Article Text
Abstract
Introduction Tissue characterisation with MRI derived extra-cellular volume (ECV) measurement using T1 mapping is a well-recognised tool guiding clinical diagnosis and treatment. Concerns regarding blood-pool artefact have led to multiple methodologies with no consistency in assessment. This study investigates how ECV values and inter-observer reproducibility varies depending on technique.
Methods Patients with primary mitral regurgitation (MR) underwent multiparametric CMR imaging (1.5 T Siemens Avanto).

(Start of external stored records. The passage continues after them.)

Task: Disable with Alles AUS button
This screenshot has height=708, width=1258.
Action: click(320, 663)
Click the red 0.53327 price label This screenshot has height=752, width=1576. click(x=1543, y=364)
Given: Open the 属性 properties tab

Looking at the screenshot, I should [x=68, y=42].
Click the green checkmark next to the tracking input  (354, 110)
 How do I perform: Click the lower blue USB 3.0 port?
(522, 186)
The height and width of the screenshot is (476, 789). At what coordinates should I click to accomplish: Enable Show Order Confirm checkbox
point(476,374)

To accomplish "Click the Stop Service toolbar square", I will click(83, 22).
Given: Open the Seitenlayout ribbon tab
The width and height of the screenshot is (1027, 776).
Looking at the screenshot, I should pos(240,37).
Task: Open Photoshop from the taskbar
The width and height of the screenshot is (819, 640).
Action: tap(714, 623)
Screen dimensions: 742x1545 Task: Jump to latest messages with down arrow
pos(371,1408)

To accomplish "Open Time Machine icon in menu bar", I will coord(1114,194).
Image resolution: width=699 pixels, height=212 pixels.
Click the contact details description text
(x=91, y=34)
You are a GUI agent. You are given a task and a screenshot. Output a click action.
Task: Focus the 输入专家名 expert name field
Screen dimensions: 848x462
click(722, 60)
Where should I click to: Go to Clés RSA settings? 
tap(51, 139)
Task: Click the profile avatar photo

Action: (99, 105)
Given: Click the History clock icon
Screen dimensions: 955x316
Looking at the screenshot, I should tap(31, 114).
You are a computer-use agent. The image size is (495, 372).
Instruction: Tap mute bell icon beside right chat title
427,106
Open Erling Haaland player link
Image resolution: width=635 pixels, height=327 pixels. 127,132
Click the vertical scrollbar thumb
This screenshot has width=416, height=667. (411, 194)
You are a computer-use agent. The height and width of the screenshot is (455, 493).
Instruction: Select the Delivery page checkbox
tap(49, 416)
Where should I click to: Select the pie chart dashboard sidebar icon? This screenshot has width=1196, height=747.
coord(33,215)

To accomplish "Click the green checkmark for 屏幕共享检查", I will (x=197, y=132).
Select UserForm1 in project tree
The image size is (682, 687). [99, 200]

ECV was calculated using MOLLI-derived T1 mapping (mid- and basal-LV, CircleCvi42) by two methods: global segmental analyses with variable endocardial:epicardial percentage offsets (20:20, 0:50, 10:50, 20:50) and region of interest (ROI). A second observer independently analysed a subset for inter-observer reproducibility, with independent exclusion of artefactual segments.
Results Thirty patients were studied (LVEF 72%±7%, LVEDVi 101±19 ml/m2, LVESVi 30±11 ml/m2, MR fraction 41%±16%, age 66±11 years). ECV values were lowest using ROI (septum 26.0%±2.5%, anterior 26.0%±0.26%, posterior 26.3%±0.39%), followed by 20:20 offset (28.0%±3.3%), and were highest with 0:50 offset (29.9%±3.4%). A 20:20 offset approach was most reproducible following 8% segmental exclusion (mean bias 0.21%±0.12%, intraclass correlation (ICC) 0.994), followed by 20:50, 10:50, and 0:50 offsets (mean bias 0.39%±0.24%, ICC 0.992). Anterior ROI was more reproducible than septal (mean bias 0.14%±0.72%, ICC 0.96 vs 0.48%±0.74%, ICC 0.929).
Conclusion There is considerable variability in ECV derived using ROI compared with a segmental approach, highlighting the importance of consistency within analyses. ECV calculation using septal ROI is commonly reported in the literature, but we have shown that a global segmental approach using 20:20 offsets have superior reproducibility, despite variable exclusion of artefactual segments.